• DATA:
________________________________________

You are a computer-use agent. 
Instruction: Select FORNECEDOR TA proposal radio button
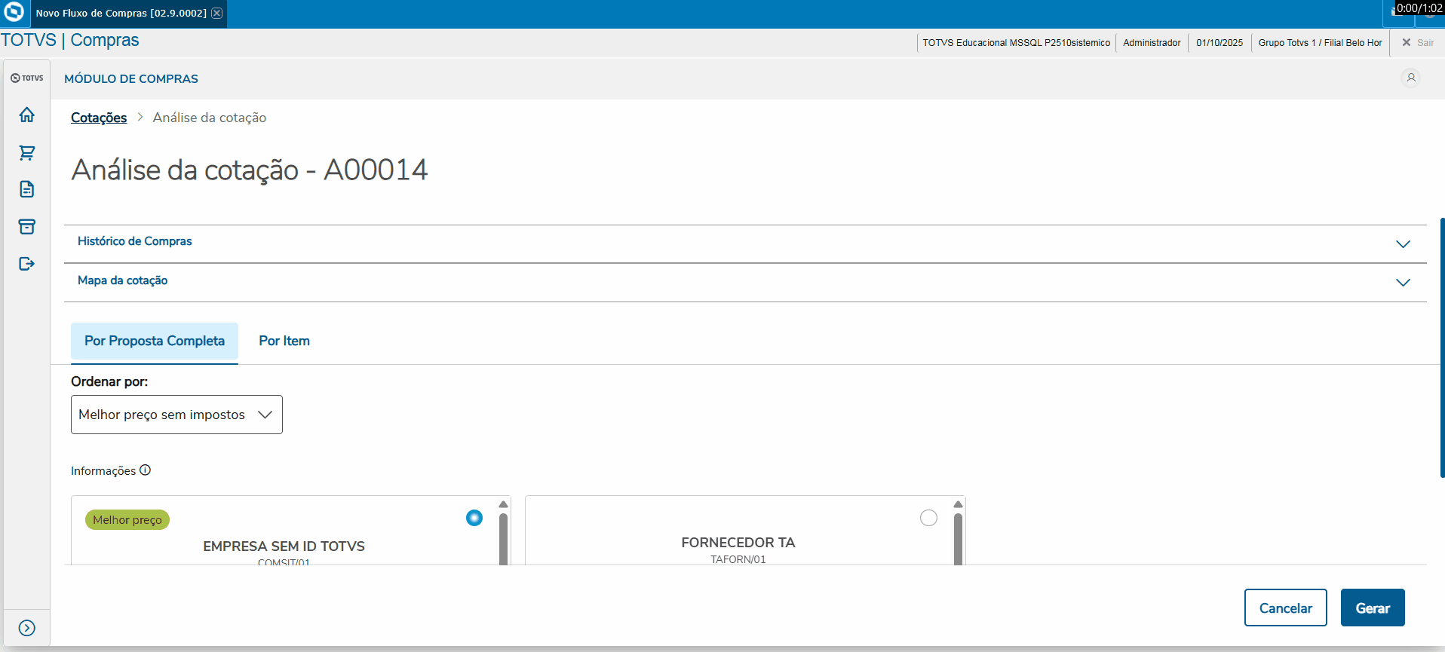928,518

________________________________________

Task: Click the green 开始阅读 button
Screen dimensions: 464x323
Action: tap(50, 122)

________________________________________

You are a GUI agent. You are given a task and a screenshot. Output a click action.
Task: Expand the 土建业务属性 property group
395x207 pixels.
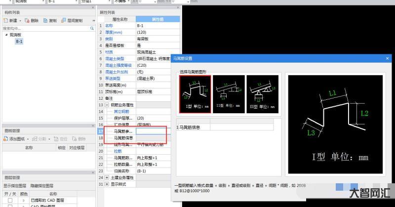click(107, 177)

________________________________________

• ABOUT THIS TASK: If a line above holds the string "agent", copy it out.

• THE ANSWER:
You are a computer-use agent. 
You are a GUI agent. You are given a task and a screenshot. Output a click action.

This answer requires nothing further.